As she disrobed herself from the towelling toga of her siesta, and selected a sober outfit of charcoal grey for her evening’s entertainments, Chrissie conjured up her daughter Faro. Faro, Chrissie considered, was doing well. Faro had written a thesis on evolutionary determinism. Faro was young and beautiful. Faro would go far. Faro had no clogs on her feet, no chains round her ankles. She would not stick fast. Would she? The Bawtrys would not claim her. Would they?

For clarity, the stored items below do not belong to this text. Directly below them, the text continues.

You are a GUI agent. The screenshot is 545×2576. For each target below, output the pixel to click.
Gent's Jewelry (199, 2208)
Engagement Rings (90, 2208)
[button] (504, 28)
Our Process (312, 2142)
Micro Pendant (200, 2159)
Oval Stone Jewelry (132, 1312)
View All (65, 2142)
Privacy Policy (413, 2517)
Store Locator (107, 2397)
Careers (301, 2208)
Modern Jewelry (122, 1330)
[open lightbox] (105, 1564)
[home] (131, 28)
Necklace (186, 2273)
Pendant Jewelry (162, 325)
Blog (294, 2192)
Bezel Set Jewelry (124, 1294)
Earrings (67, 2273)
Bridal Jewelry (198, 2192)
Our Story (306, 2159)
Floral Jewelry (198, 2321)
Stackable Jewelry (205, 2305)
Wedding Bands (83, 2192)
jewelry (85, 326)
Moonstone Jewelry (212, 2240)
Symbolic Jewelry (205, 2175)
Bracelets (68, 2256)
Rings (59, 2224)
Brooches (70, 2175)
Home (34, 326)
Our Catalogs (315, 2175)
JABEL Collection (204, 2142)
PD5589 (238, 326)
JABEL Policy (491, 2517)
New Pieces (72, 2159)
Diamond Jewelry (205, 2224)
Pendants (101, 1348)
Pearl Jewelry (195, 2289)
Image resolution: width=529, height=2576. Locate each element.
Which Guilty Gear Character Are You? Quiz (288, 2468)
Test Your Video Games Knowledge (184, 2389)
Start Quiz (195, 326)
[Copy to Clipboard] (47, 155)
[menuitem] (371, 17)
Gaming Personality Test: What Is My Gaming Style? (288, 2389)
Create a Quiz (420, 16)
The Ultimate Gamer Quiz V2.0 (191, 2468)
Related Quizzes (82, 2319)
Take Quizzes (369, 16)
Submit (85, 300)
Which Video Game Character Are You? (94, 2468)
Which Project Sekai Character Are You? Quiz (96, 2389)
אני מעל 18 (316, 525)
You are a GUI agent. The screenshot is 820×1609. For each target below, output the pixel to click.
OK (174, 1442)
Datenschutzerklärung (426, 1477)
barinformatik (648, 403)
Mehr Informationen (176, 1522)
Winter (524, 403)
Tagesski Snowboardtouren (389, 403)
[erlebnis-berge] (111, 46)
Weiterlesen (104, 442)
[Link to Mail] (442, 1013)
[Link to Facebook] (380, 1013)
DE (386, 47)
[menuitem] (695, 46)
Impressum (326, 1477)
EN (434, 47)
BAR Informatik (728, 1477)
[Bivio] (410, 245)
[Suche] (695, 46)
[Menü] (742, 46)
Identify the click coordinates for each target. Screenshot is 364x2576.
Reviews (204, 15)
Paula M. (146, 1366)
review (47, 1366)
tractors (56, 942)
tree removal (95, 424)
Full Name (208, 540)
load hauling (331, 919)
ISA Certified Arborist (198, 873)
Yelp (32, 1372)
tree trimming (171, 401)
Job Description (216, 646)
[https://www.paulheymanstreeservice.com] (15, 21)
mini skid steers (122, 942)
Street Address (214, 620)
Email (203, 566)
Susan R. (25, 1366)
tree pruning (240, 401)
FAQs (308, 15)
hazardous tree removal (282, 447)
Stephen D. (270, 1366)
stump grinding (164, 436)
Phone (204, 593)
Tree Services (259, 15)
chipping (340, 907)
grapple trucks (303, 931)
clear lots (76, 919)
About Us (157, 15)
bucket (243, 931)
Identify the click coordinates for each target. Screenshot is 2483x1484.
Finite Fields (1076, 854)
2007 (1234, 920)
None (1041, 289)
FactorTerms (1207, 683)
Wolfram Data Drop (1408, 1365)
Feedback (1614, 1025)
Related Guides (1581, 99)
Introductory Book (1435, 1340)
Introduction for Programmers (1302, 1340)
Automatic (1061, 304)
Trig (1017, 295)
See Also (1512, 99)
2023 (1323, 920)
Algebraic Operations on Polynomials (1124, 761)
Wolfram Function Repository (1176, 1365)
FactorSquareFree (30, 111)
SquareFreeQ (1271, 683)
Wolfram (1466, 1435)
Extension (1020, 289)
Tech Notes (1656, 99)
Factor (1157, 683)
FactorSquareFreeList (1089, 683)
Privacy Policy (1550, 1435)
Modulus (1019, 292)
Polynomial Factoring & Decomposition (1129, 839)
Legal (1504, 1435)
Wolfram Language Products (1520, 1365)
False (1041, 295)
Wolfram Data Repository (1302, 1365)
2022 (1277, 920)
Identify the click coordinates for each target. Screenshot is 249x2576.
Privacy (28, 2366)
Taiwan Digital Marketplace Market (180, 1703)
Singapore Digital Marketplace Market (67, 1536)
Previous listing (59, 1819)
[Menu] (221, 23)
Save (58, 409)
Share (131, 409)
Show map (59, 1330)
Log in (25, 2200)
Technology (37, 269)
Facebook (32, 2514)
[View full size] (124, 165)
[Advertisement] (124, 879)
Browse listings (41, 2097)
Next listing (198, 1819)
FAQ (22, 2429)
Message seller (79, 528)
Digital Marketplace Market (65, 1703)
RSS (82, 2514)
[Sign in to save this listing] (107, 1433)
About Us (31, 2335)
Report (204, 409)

Chrissie clasped around her throat a silver necklet, and looked at herself in the mirror. Not bad, for a woman rapidly approaching fifty. Not all that good, but not all that bad.

She wondered whether news of her mother’s death had reached the whole of the crew, and whether watchful eyes would follow her. Should she brave a solitary meal at the table at which she and her mother had dined together, or should she chicken out and lie low? Pride drove her on, but discretion held her back. She was undecided. She had in the past boldly and with panache confronted so many embarrassments, so many humiliations. And a dead mother was surely neither an embarrassment nor a humiliation. But what would their waiter and their waitress think if she were to turn up alone at their table? Would they inquire about her mother’s absence? Bessie had held forth at them and chatted them up, as was her way, and they had responded politely, as was their job. They would be sure to inquire after her. Chrissie decided she could not face it, and in the next instant despised herself for the decision. She stood, irresolute, appalled by the triviality of her hesitation.

She wandered out, still undecided, and walked. She marched along corridors and up stairwells and down stairwells, discovering quarters she had not known existed—a noisy cafeteria, a bar got up to look like an English pub, a night club threatening a show band. She stopped in one of the unfamiliar bars and ordered herself a drink. It went straight to her head. She ordered another. She paid in dollar bills instead of signing the chit with her cabin number, and took herself, defiantly, to the dining room. Gaulden pride and Yorkshire thrift had conquered. She would not waste a meal she had paid for. Her mother couldn’t eat hers, but she wouldn’t want Chrissie to miss hers, would she?